**** DATA RECORDS

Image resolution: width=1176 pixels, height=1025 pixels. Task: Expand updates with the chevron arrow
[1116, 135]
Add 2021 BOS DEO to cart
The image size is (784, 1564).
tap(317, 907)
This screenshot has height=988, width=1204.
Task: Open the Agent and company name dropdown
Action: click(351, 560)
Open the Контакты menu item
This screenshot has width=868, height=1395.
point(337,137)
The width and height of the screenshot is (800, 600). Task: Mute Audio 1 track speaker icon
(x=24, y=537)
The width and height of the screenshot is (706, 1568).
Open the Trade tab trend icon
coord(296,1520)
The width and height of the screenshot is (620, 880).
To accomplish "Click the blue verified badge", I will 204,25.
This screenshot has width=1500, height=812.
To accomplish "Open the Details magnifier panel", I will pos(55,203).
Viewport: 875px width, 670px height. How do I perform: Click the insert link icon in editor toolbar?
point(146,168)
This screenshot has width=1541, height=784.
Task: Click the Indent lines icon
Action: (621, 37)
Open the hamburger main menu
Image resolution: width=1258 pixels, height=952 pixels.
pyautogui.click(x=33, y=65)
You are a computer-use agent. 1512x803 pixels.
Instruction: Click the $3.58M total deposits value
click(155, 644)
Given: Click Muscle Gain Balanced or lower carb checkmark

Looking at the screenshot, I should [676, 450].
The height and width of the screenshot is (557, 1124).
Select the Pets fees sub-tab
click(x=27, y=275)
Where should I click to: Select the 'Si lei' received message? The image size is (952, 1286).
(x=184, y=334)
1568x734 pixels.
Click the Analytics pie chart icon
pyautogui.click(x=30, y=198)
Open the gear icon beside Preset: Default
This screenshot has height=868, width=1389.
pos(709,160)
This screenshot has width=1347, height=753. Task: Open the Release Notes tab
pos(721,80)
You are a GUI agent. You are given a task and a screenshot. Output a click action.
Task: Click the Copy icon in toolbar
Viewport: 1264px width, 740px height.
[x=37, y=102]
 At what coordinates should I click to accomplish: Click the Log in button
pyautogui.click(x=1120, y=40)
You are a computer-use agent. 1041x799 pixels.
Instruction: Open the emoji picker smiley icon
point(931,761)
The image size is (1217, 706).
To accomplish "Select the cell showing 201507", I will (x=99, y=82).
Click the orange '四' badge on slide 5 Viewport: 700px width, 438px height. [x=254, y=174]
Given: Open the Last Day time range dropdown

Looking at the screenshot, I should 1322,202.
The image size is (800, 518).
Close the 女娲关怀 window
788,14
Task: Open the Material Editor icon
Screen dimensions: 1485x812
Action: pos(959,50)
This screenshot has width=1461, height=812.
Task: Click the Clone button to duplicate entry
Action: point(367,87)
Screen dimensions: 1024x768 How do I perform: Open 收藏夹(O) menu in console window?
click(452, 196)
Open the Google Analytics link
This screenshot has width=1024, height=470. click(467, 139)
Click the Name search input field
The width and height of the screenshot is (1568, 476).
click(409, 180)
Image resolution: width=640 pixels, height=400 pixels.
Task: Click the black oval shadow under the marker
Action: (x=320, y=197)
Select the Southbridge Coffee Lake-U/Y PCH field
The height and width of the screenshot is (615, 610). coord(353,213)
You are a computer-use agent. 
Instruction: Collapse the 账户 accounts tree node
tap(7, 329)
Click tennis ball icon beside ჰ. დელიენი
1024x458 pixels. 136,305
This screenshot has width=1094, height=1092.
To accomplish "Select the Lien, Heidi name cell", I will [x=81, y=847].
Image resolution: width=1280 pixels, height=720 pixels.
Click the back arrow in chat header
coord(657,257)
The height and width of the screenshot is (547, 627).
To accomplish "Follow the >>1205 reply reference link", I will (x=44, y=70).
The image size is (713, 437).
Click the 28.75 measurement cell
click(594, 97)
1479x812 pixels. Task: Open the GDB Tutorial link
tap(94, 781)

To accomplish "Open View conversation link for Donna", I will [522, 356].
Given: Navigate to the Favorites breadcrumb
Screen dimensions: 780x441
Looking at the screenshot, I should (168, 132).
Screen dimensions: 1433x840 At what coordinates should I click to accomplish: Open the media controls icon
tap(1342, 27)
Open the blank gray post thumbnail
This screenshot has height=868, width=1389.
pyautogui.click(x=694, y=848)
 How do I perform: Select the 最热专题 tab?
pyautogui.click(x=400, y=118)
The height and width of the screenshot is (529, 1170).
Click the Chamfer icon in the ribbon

********

• **AIM OF THE TASK**: Copy the material above word for word, beginning with the line that contains "Given: Open the Last Day time range dropdown" and ending with the line that contains "coord(657,257)". Include both of those lines.

• **WRITTEN ANSWER**:
Given: Open the Last Day time range dropdown

Looking at the screenshot, I should 1322,202.
The image size is (800, 518).
Close the 女娲关怀 window
788,14
Task: Open the Material Editor icon
Screen dimensions: 1485x812
Action: pos(959,50)
This screenshot has width=1461, height=812.
Task: Click the Clone button to duplicate entry
Action: point(367,87)
Screen dimensions: 1024x768 How do I perform: Open 收藏夹(O) menu in console window?
click(452, 196)
Open the Google Analytics link
This screenshot has width=1024, height=470. click(467, 139)
Click the Name search input field
The width and height of the screenshot is (1568, 476).
click(409, 180)
Image resolution: width=640 pixels, height=400 pixels.
Task: Click the black oval shadow under the marker
Action: (x=320, y=197)
Select the Southbridge Coffee Lake-U/Y PCH field
The height and width of the screenshot is (615, 610). coord(353,213)
You are a computer-use agent. 
Instruction: Collapse the 账户 accounts tree node
tap(7, 329)
Click tennis ball icon beside ჰ. დელიენი
1024x458 pixels. 136,305
This screenshot has width=1094, height=1092.
To accomplish "Select the Lien, Heidi name cell", I will [x=81, y=847].
Image resolution: width=1280 pixels, height=720 pixels.
Click the back arrow in chat header
coord(657,257)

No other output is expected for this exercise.